#### Exercise materials

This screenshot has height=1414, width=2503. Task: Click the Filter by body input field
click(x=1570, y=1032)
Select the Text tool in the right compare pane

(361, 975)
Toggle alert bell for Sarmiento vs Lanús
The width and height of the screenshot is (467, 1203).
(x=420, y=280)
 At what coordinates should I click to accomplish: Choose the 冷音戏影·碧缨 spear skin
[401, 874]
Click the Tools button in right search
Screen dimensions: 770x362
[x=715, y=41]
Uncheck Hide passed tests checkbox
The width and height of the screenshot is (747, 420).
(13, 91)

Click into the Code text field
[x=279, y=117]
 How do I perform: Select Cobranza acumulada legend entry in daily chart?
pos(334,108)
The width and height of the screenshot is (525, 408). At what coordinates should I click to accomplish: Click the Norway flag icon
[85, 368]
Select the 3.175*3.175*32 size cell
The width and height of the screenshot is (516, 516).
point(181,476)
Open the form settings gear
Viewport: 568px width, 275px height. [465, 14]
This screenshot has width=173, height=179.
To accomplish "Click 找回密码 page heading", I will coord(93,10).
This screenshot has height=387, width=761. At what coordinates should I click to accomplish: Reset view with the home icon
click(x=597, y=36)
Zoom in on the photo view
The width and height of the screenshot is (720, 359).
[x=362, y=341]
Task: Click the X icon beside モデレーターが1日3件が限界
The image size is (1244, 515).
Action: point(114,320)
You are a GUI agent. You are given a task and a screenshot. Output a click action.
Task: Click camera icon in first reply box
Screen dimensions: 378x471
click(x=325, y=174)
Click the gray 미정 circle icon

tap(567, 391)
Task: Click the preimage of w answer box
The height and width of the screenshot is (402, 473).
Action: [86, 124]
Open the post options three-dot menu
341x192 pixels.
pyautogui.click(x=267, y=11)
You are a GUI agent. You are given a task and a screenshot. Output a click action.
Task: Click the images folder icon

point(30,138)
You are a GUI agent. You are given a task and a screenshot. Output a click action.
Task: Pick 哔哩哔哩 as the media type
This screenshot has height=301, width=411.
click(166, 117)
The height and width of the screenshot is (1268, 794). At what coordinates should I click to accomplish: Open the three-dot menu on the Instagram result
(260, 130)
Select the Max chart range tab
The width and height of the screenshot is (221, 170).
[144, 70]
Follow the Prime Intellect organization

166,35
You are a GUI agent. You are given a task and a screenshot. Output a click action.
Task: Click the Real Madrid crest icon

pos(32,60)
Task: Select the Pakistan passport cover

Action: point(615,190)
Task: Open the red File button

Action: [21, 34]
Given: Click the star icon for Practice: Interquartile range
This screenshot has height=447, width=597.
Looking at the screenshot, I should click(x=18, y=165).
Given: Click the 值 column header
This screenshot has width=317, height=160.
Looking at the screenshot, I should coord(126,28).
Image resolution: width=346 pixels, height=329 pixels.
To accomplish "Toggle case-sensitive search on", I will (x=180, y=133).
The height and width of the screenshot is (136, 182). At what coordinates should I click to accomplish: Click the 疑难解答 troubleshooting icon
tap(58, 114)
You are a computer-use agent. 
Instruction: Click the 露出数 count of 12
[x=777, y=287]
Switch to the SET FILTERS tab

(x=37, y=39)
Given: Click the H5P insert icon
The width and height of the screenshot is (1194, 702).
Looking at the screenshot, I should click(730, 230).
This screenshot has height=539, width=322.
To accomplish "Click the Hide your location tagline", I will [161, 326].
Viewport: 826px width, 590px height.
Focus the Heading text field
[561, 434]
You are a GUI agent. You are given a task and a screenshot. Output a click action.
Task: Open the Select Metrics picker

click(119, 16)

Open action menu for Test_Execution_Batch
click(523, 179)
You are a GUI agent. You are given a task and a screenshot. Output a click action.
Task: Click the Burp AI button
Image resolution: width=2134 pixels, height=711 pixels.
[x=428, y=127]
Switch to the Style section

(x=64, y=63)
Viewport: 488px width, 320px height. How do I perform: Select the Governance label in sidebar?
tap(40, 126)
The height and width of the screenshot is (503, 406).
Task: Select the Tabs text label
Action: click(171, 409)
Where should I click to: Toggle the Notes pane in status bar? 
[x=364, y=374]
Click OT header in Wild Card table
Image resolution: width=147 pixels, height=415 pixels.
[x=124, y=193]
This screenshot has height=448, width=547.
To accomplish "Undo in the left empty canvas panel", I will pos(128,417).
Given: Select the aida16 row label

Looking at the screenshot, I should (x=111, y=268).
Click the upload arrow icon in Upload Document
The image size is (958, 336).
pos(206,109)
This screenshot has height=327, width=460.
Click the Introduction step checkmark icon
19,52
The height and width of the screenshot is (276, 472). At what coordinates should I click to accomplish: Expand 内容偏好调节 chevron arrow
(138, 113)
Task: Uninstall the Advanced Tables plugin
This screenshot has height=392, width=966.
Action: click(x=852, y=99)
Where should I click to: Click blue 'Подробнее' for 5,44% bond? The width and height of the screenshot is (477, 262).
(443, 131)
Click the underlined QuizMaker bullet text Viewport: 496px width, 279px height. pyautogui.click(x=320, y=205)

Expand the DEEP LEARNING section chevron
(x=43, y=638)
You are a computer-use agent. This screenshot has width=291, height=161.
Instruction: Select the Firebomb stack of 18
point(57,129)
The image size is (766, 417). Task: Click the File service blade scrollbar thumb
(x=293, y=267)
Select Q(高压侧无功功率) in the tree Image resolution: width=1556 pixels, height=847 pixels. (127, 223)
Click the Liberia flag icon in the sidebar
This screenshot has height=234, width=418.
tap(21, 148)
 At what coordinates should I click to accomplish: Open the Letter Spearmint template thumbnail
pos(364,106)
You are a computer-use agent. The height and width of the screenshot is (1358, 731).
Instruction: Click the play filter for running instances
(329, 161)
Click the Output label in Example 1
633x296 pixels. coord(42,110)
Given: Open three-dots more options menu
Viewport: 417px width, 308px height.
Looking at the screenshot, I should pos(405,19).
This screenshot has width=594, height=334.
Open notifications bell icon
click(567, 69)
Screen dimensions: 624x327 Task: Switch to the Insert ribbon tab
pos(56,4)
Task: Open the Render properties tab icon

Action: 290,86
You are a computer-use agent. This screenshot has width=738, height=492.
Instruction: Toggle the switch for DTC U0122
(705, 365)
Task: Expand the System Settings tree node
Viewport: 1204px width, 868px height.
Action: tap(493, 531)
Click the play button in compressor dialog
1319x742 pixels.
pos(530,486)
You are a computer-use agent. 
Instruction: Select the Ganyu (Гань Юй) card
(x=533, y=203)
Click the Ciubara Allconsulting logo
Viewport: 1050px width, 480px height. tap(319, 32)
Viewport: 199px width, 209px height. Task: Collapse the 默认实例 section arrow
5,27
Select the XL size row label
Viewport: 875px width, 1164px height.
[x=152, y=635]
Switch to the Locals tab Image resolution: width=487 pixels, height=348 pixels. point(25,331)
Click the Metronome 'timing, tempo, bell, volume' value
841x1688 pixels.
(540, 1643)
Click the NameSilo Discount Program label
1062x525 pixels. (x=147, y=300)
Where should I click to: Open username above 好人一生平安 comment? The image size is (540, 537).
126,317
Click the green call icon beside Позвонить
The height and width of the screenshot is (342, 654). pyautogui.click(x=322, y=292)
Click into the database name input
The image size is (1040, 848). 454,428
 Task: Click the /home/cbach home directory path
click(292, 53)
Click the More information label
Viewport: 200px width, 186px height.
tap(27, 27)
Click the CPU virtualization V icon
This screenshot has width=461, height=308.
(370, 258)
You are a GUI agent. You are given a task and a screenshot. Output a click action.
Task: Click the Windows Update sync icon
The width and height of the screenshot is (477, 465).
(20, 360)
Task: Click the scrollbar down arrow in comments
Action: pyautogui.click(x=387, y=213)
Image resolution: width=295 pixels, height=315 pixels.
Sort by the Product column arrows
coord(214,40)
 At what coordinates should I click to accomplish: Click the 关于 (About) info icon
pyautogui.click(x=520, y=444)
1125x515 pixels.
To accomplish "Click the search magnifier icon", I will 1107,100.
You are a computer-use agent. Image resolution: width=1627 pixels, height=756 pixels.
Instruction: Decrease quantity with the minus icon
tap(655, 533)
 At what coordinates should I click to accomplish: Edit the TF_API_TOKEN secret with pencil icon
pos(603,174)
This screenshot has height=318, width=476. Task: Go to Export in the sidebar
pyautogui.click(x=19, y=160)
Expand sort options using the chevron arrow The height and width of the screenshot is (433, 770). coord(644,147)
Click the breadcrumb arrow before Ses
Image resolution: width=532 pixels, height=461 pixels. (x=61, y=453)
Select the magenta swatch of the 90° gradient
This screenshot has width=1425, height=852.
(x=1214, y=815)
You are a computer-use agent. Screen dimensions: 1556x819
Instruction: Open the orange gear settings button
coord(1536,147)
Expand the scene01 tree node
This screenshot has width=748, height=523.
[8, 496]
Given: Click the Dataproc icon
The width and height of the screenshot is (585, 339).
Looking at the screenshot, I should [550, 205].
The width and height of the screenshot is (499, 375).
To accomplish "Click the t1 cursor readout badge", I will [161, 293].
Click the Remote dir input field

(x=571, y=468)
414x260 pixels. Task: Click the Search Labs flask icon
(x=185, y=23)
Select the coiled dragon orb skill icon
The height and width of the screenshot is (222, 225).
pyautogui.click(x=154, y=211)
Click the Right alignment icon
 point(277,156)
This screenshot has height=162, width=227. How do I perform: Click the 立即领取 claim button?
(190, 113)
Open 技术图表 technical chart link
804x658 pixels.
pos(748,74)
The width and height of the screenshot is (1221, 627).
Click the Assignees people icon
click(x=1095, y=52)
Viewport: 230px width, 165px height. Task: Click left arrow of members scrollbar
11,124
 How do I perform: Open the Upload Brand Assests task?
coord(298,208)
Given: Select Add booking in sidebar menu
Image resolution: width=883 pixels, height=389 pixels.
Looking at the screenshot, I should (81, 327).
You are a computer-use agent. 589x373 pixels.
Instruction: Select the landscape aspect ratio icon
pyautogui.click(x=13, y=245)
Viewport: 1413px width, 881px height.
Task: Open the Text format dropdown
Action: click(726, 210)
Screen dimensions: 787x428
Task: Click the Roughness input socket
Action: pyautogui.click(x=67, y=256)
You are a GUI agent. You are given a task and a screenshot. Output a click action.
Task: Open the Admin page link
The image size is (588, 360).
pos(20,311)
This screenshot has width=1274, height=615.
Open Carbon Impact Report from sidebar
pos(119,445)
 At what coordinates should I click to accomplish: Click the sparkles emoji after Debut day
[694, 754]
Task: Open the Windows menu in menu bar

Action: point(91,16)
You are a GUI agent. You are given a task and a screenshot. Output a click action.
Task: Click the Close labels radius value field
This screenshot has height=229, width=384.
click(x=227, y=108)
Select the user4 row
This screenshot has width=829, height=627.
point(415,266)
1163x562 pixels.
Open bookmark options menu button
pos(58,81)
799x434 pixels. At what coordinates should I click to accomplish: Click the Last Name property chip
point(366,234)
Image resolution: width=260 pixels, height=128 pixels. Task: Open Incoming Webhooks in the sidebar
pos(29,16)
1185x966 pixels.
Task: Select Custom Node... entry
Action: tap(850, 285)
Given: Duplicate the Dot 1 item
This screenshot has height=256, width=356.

########

> _Your objective_
Only a number belongs in the answer: the number of lines in the preceding data that hold "computer".

> _Solution_
8